The Wild Center Of Our Galaxy Could Support A Mega-Civilization

Illustration for article titled The Wild Center Of Our Galaxy Could Support A Mega-Civilization

Could a super-advanced civilization live inside the acretion disk, the super-dense area around the black hole at the center of a galaxy? Author Mike Brotherton has played with this idea, and a couple of scientific papers say it's possible.

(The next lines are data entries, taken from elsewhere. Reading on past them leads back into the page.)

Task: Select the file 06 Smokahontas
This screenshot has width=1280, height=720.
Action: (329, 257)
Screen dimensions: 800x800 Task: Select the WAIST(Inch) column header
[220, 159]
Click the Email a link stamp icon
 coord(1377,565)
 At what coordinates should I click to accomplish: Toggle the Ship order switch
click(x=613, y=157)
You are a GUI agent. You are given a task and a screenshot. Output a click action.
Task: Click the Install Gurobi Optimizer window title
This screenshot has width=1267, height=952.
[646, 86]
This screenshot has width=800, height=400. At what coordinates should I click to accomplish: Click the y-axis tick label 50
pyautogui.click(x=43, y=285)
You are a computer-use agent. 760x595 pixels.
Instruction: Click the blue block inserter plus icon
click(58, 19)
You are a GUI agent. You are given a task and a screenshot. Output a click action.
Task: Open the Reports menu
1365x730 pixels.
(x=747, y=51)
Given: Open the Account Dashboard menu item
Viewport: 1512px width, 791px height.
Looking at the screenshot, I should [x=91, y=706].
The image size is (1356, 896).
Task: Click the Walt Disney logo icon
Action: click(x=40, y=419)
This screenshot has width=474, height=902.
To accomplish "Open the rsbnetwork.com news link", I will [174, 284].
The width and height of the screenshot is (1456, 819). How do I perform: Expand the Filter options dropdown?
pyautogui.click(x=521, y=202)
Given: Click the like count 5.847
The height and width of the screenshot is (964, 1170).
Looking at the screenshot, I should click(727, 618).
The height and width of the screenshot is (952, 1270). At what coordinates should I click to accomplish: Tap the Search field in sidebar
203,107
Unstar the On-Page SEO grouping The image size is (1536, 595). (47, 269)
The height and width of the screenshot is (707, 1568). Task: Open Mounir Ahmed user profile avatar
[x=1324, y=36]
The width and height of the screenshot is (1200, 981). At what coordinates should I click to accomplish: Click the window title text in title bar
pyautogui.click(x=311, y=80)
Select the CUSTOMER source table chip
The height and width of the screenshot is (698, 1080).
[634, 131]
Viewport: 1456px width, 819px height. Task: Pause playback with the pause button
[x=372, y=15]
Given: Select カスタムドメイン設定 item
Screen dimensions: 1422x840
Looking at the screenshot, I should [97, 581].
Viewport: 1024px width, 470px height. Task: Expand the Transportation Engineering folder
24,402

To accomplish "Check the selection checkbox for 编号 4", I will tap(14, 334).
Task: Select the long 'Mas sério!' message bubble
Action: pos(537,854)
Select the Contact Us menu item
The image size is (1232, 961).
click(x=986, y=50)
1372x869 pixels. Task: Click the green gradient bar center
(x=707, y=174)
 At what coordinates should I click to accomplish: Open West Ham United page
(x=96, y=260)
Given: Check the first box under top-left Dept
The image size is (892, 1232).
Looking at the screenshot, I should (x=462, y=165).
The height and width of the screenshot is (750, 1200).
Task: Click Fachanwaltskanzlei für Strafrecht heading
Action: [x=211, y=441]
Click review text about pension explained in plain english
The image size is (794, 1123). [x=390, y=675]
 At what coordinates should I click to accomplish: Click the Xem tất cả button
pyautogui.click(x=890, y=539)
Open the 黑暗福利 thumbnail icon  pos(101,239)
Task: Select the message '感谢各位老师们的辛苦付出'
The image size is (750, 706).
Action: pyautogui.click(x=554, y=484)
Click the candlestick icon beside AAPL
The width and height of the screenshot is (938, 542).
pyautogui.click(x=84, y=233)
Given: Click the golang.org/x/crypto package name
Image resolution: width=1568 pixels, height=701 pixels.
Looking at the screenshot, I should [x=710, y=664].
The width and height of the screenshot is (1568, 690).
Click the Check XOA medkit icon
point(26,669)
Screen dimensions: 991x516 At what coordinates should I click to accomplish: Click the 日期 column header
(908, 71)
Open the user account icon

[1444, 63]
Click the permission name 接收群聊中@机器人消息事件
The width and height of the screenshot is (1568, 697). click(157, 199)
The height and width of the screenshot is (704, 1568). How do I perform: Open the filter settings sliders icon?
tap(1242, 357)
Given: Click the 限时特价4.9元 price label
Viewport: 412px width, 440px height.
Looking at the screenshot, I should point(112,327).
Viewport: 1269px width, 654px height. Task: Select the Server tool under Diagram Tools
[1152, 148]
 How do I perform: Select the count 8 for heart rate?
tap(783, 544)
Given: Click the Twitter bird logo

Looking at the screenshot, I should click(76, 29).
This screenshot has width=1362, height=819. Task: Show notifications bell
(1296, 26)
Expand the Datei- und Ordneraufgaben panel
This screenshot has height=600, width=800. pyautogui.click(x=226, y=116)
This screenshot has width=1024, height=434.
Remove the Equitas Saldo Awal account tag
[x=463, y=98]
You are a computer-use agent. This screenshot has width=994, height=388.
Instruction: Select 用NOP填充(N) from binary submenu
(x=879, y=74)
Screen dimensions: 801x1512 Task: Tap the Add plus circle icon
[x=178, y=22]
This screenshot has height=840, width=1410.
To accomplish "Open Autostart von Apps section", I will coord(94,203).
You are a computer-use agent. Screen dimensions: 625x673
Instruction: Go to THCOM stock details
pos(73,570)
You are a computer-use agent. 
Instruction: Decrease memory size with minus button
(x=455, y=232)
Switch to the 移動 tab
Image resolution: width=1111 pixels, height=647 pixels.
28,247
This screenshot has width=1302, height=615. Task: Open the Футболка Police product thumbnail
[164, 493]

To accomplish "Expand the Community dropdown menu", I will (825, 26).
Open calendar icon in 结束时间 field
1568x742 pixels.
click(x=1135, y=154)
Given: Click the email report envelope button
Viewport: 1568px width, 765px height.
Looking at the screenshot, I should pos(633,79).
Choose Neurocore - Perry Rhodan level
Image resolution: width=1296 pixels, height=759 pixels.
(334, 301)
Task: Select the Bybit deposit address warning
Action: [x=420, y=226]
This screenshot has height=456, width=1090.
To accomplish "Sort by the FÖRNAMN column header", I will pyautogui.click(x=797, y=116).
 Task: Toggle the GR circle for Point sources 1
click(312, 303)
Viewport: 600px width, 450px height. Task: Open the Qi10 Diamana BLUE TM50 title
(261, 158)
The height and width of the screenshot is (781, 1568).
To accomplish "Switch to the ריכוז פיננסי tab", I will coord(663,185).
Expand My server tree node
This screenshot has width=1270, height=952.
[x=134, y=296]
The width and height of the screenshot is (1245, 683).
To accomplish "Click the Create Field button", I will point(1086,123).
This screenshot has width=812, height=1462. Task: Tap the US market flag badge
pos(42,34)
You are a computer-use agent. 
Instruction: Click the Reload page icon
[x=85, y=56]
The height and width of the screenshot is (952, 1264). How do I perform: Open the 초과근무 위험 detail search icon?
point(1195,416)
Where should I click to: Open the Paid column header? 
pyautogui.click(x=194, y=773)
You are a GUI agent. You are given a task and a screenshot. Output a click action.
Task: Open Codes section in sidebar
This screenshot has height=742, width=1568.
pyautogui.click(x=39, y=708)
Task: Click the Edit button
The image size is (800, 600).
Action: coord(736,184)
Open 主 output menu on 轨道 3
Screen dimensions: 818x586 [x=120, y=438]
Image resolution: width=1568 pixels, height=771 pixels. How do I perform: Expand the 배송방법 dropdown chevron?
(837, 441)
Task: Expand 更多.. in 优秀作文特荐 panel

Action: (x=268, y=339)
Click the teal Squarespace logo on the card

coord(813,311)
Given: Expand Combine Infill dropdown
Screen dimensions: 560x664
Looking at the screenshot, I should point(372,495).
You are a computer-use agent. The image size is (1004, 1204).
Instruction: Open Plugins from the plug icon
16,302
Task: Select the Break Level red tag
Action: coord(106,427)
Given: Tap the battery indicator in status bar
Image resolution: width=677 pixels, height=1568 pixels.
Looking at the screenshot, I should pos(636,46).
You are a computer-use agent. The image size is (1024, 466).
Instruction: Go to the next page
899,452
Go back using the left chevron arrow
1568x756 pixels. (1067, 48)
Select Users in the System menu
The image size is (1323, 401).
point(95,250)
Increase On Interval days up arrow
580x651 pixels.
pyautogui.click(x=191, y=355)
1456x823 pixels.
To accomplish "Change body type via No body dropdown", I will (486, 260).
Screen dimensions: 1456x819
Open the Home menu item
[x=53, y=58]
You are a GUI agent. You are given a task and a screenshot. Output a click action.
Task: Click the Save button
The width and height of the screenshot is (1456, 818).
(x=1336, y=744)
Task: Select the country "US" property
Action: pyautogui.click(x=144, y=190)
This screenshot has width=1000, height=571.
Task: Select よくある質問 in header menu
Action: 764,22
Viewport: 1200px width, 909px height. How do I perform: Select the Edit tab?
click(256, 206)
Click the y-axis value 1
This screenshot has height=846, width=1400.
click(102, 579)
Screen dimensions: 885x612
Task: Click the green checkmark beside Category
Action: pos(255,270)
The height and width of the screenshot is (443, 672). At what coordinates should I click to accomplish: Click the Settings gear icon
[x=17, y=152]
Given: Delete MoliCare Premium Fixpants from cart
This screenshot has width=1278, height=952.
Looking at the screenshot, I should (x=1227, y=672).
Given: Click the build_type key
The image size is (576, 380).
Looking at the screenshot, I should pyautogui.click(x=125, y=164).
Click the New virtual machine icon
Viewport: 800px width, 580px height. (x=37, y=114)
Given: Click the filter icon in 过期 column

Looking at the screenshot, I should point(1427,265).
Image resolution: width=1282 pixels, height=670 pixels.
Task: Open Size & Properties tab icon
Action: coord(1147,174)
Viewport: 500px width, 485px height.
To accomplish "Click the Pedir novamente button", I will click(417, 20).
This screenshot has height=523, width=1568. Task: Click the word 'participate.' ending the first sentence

Brotherton, whose book Spider Star has creatures living in an accretion disk, points to a couple papers from the 1990s which say that it's possible that civilizations really could develop in that environment. One paper, "Accretion disk civilization 1: Habitable zone around accretion disks at galactic nuclei" by J. Fukue et al., notes that the density of stars and planets in the accretion disk is expected to be high, and wonders what sort of planets might develop there. Fukue's second paper, "Accretion disk civilization 2: From sunhook to photon floater," gets even more speculative, talking about civilizations that could harness the energy of an accretion disk using a "photon floater":

An accretion disk surrounding a supermassive black hole at the active galactic nuclei radiates tremendous energy. In order to utilize energy of the accretion disk system, the author investigates the configuration and stability of a floating platform - photon floater - above the accretion disk, which is supported by the radiation pressure of the disk radiation. In the case of the far-floater, which is located far from the disk, there exists a critical floating angle, where the gravitational force of the central black hole is balanced with radiation pressure. In the case of the near-floater, which is located very close to the disk, there exists a critical floating height, where the gravity is balanced with radiation. It is demonstrated that this floating height is dynamical stable. Finally, in the case of the axis-floater, which is located on the axis of the disk, the photon floater is unstable.

Accretion disk image from Science Clarified.

[Mike Brotherton]


No, because there's too much radiation. Did you people even LOOK at Beowulf Shaeffer's report? If it's too dangerous for a guy shielded by a General Products hull, it's too dangerous for a civilization.